A sequence of equilateral triangles is drawn. The altitude of each is $\sqrt{3}$ times the altitude of the preceding triangle, the difference between the area of the first triangle and the sixth triangle is $968 \sqrt{3}$ square unit.

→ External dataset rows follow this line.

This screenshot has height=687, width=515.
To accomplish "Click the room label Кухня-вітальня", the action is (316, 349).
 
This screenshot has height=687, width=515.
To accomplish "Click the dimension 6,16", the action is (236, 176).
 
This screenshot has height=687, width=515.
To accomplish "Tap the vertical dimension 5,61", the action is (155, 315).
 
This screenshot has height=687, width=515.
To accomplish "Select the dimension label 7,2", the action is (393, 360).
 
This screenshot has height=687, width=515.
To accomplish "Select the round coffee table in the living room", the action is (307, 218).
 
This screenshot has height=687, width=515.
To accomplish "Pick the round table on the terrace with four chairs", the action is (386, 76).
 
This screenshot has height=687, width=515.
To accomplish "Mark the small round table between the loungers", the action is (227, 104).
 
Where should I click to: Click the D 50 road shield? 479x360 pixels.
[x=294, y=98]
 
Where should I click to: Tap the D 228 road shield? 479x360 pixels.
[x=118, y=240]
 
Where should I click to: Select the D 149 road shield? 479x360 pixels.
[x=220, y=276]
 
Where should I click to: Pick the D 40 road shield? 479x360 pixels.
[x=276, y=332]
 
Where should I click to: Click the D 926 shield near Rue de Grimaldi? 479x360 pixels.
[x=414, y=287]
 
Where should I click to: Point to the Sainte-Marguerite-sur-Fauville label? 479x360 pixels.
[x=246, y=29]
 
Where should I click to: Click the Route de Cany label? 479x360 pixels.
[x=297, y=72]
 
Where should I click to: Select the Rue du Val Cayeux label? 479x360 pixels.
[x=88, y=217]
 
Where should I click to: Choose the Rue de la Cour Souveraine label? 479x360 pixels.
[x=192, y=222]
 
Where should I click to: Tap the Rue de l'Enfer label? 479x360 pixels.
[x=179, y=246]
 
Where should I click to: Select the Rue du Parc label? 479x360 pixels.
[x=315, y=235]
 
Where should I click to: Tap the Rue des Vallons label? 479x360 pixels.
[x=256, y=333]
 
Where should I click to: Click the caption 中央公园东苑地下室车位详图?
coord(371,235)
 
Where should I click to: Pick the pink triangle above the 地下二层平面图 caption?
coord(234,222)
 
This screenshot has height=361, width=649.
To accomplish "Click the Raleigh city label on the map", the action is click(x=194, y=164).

The perimeter of the first triangle is

• A. 10
• B. 12
• C. 16
• D. 18

Answer 1

Answer: (B)

Let the altitude of the $1^{\text {st }} \Delta= h$
altitude of $2^{\text {nd }} \Delta=\sqrt{3}$ h
$3^{\text {rd }} \Delta=3 h \text { etc. }$
now side of the $1^{\text {st }} \Delta$ is ' $a ^{\prime}=\frac{2 h }{\sqrt{3}}$
$\therefore a _2=\frac{2}{\sqrt{3}} \cdot \sqrt{3} h =2 h $
$a _3=2 \sqrt{3} h$
$\text { Mly } a _6=18 h $
$\text { now } \frac{\sqrt{3}}{4} \cdot(18 h )^2-\frac{\sqrt{3}}{4} \cdot \frac{4 h ^2}{3}=968 \sqrt{3}$
$ 81 h ^2-\frac{ h ^2}{3}=968 \Rightarrow \frac{242 h ^2}{3}=968 \Rightarrow h ^2=12 \Rightarrow h =2 \sqrt{3}$
$\therefore a =\frac{2}{\sqrt{3}} \cdot 2 \sqrt{3}=4$
$ \text { perimeter }=12$